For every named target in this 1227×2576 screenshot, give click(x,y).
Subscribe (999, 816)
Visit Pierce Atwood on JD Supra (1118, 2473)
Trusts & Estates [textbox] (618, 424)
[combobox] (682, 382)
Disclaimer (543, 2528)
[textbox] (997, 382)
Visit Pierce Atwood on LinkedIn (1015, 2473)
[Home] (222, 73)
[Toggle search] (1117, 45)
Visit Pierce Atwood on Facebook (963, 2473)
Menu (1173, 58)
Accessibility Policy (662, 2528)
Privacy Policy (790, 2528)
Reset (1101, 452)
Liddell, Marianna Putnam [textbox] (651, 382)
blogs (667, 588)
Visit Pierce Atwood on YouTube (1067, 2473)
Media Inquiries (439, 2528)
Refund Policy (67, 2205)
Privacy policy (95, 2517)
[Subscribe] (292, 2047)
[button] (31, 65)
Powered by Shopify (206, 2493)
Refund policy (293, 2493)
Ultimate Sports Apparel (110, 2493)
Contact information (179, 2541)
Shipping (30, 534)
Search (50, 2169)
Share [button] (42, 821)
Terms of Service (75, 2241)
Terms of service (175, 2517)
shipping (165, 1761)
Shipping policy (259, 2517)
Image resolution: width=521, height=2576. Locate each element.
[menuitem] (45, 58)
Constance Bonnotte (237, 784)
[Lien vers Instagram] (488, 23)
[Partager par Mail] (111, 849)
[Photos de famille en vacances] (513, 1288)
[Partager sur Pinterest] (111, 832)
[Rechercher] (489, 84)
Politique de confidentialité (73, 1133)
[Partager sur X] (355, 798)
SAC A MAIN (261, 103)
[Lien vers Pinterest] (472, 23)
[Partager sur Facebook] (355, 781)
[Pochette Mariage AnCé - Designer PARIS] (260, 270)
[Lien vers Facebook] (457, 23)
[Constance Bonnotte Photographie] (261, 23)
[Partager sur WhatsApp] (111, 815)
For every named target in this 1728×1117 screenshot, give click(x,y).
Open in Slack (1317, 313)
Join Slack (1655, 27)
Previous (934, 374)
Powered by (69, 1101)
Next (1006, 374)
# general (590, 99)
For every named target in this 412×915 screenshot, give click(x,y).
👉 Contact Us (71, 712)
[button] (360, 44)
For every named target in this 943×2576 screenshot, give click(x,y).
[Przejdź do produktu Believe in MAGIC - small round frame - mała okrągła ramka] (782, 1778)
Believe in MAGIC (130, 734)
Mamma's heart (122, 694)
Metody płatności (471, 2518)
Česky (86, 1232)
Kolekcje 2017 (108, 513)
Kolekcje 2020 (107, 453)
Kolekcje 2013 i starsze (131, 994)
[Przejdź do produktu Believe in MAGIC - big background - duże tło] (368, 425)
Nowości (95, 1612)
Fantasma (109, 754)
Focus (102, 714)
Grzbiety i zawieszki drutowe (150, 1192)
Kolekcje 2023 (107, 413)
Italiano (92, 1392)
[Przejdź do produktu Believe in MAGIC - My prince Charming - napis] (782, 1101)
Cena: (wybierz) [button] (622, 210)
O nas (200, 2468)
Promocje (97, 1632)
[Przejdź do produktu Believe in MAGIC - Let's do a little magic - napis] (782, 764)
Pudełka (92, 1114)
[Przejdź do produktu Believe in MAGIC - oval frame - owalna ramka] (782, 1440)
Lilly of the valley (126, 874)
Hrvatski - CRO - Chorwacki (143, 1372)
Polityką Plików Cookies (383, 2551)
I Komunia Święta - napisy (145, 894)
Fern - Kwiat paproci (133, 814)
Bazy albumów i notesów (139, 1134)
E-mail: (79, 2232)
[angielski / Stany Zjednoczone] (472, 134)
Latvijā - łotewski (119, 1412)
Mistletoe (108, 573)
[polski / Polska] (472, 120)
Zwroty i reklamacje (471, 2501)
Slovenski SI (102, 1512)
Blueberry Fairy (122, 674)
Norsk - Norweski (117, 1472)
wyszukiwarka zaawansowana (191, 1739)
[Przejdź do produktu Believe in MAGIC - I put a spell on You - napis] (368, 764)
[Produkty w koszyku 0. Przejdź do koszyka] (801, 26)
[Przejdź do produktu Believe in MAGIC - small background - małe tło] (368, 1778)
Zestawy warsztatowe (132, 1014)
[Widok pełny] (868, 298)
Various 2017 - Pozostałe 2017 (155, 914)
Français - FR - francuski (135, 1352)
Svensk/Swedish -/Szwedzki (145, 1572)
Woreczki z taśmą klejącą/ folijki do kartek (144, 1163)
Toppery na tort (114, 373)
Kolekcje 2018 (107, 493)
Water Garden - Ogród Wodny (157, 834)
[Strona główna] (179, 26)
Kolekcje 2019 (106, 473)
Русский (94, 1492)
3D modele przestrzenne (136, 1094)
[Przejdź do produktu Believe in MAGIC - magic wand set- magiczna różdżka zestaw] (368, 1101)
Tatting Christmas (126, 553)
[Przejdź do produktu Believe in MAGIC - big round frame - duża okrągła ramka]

- [What the task asks]: Every line of the material that includes the word "Visit" needs to be copied.

- [Response below]:
Visit Pierce Atwood on JD Supra (1118, 2473)
Visit Pierce Atwood on LinkedIn (1015, 2473)
Visit Pierce Atwood on Facebook (963, 2473)
Visit Pierce Atwood on YouTube (1067, 2473)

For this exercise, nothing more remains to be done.